CLDF e sua dança de cadeiras: três disputam mandato de Benício

A cassação do mandato de Benício Tavares (PMDB) na CLDF deve dar muito o que falar ainda este ano, mesmo com a Câmara Legislativa do Distrito Federal em recesso. Após a publicação da decisão do Tribunal Superior Eleitoral (TSE), assumiria Robério Negreiros, que é o primeiro suplente do PMDB. Mas agora mais dois candidatos aparecem no páreo: Raimundo Ribeiro (PSDB) e Guarda Jânio (PSB)

Tavares havia sido impugnado pelo Tribunal Regional Eleitoral do DF (TRE-DF), mas ainda assim em 3 de outubro sua candidatura estava disponível nas urnas e ele recebeu 17.558, que não foram computados, mas que reforçaram argumentos para que conseguisse reverter a situação no TSE, através de recurso. Raimundo Ribeiro teria sido empossado, caso o TSE indeferisse o registro da candidatura de Benício.

Outra ação do TRE-DF, desta vez a suspeita era de compra de votos e finalmente foi cassado o mandato pelas duas instâncias: Regional e Superior. Alguns recursos depois, chega o momento de empossar um substituto. A duvída é quem irá assumir efetivamente o posto: Negreiros, que é o primeiro suplente do distrital cassado; Raimundo Ribeiro, que teve 12.794 votos nas últimas eleições; ou o Guarda Jânio com seus 13.735 votos?

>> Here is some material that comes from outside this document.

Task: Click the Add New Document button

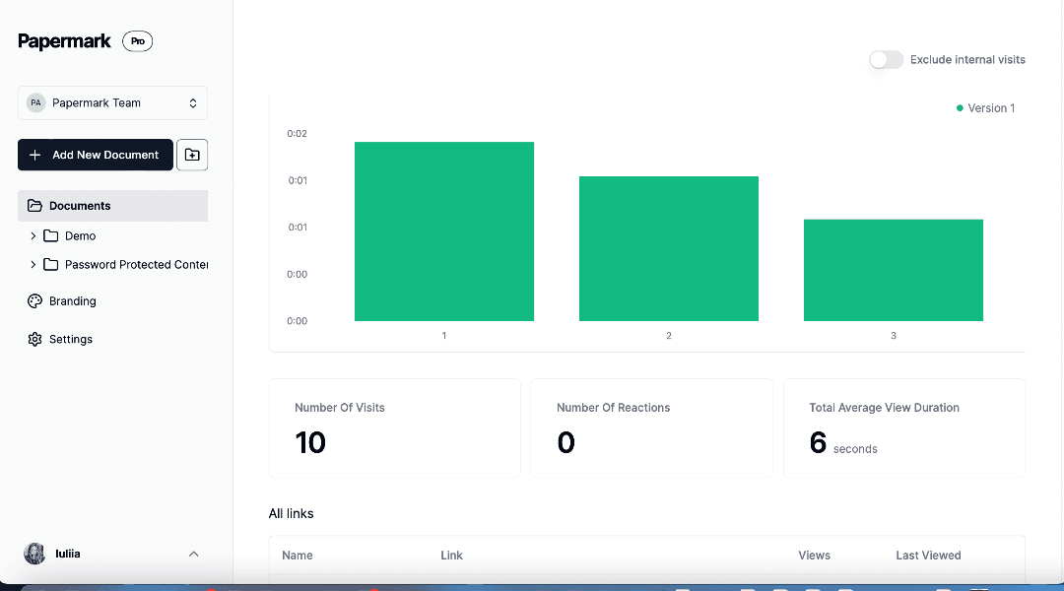Action: tap(95, 155)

Situação inédita – Em caso de cassação definitiva, o TSE sempre entendeu que os votos em favor do partido de quem foi cassado, são mantidos, já que pela Lei Eleitoral, os votos considerados nulos para o candidato são considerados válidos para a coligação ou partido, sendo assim primeiro suplente “herda” os votos do cassado e este resultado daria a Robério Negreiros o direito à vaga.

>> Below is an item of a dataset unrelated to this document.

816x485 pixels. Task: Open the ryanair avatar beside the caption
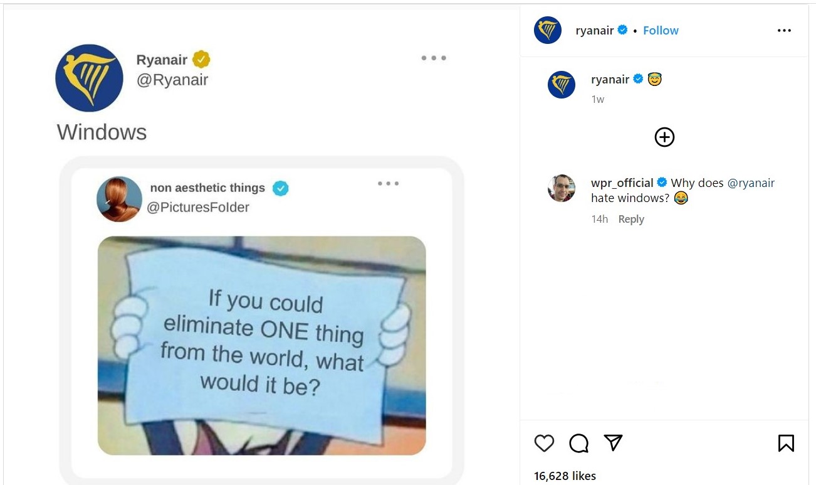pos(562,85)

Porém, nunca antes na história da Justiça Eleitoral houve algo parecido, onde mesmo impugnado pelo TRE, o candidato concorreu ao pleito, pois entrara com recurso. Raimundo Ribeiro levanta a lebre de que, se os votos foram adquiridos de forma ilícita, logo não devem beneficiar a nenhum partido ou candidato.

Equação composta – As contas para a resolução do caso nào são exatamente simples. As decisões dos Tribunais Eleitorais obrigaram a recontagem de duas formas: a contagem individual, para cada um dos que disputam a cadeira de Tavares e os votos computados para a legenda. Um outro elemento traz mais um complicador para a resolução dessa equação: a resolução de que a Lei da Ficha Limpa ficou para as eleições de 2012, o que significa dizer que outras candidaturas impugnadas passariam a valer.

Em 3 de outubro o resultado proclamado pelo TRE-DF dava a Raimundo Ribeiro o direito à 24a cadeira legislativa e o PSDB computava 84.044 votos. Com Benício de volta ao páreo, o PMDB, que tinha 69.016 votos passou para 86.577 votos. Se os votos de Tavares forem anulados também para a legenda partidária, o PMDB volta a ficar atrás do PSDB.

E onde entra o Guarda Jânio nessa conta, já que ele teve menos votos que os outros dois? É que, com a não validação da Ficha Limpa em 2010, a soma total dos votos de sua coligação, PSB/PcdoB passa a ter 137 votos a mais que o PSDB: 84.181. 

Nós do Câmara em Pauta esperamos que a ordem desses fatores não alterem o resultado e que “noves fora”, o povo seja beneficiado de alguma forma, só pra variar.